The second you start playing multi-player, though, the only thing that might save the rubberbanding-expecting player is a blue shell, since the top players sure won’t drive any slower just because of him.
A great mechanic, on the other hand, is the wind shadow one where you can more easily overtake people. The blue shell is also ok, but quite a bit frustrating. I think they overdid it with this one.
It is completely possible to “auto-balance” with the player’s knowledge. Just take games like Unreal Tournament where the worst player gets more points per kill, or the best player is worth more when killed. Both mechanics keep the field together without lying to the player.
Okey, I understand your point. I thought you meant that auto balancing CANT be done at all in multi-player games, which I thought was a bit extreme. But you mean you prefer to have it transparent and visible. And I agree with that.
But having it invisible in single player is sometimes important in order to not loose the suspension of disbelief
Yes, you are right that it certainly might harm suspension of disbelief. I just want to bring attention to the fact that suspension of disbelief by itself doesn’t do any good. If it improves the entertainment value only, that doesn’t help the customer in the long term. If it improves learning, things might be greatly different.

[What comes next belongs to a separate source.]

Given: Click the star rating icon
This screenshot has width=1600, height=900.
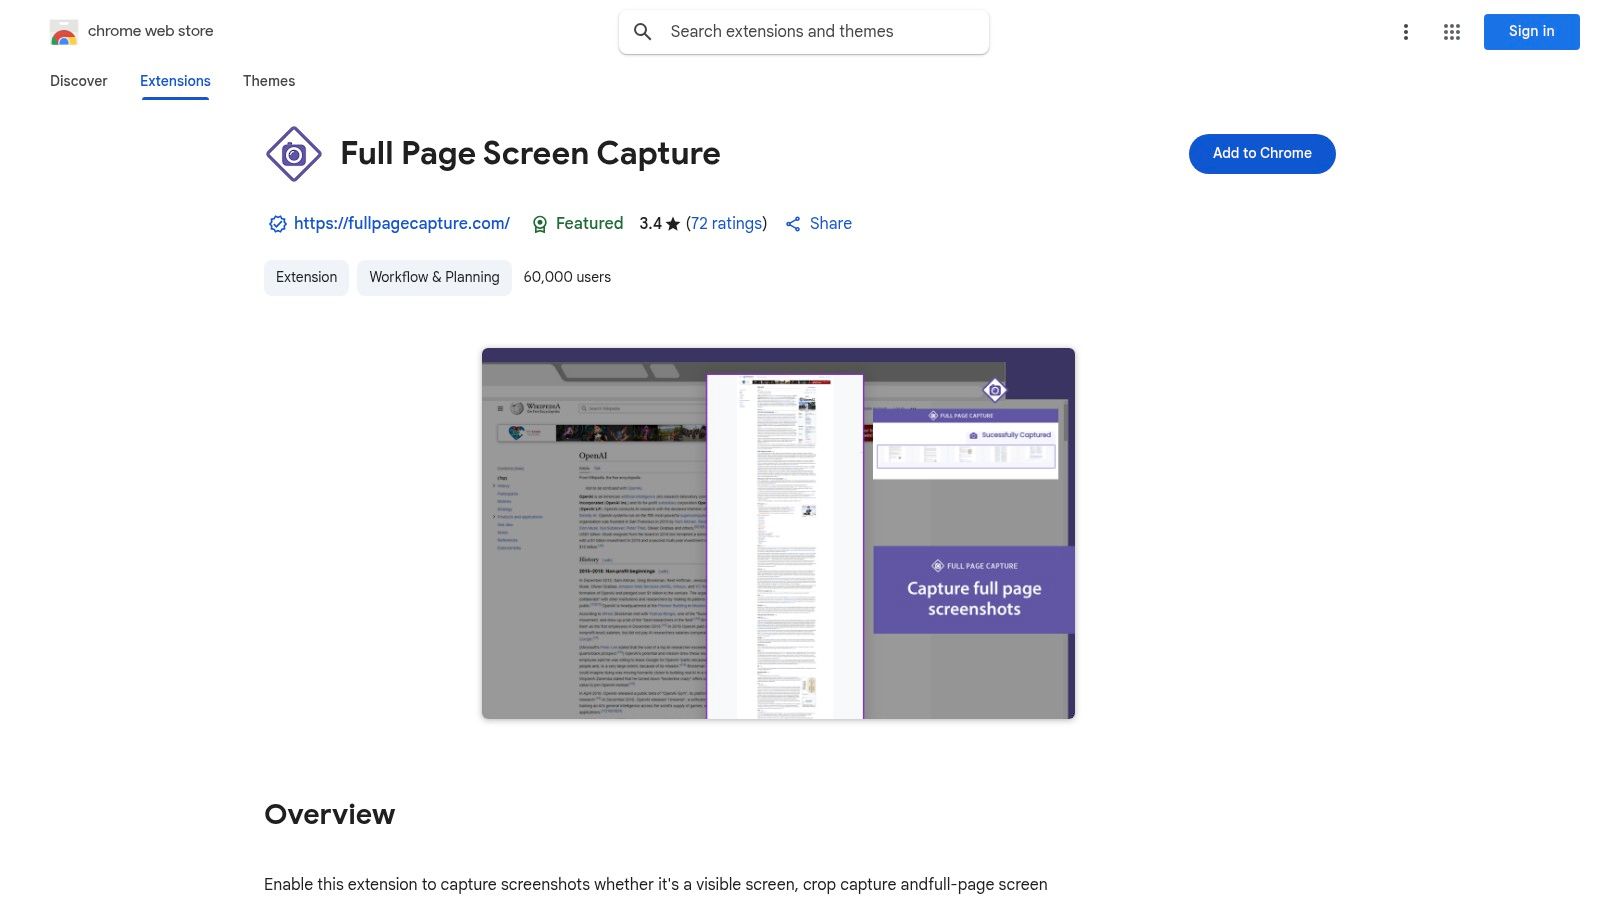Looking at the screenshot, I should pos(670,223).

I have to agree with Arshak. Normally, I do agree with André, since I really like to apply certain ethic standards to design (see my “what does your design say about you” post) but this time, André, your theory is a little far fatched. I’m not even sure I would agree with the general notion that a design shouldn’t “lie” to the player. Games like Dragon Age for example do in effect lie to the player, pretending player driven non-linearity when in reality they are simply employing branching storylines that will eventually lead up to necessary plotpoints.
I think it is completely appropriate for games to keep up an illusion, since in games it is not important what is there but what the make believe tells you is there.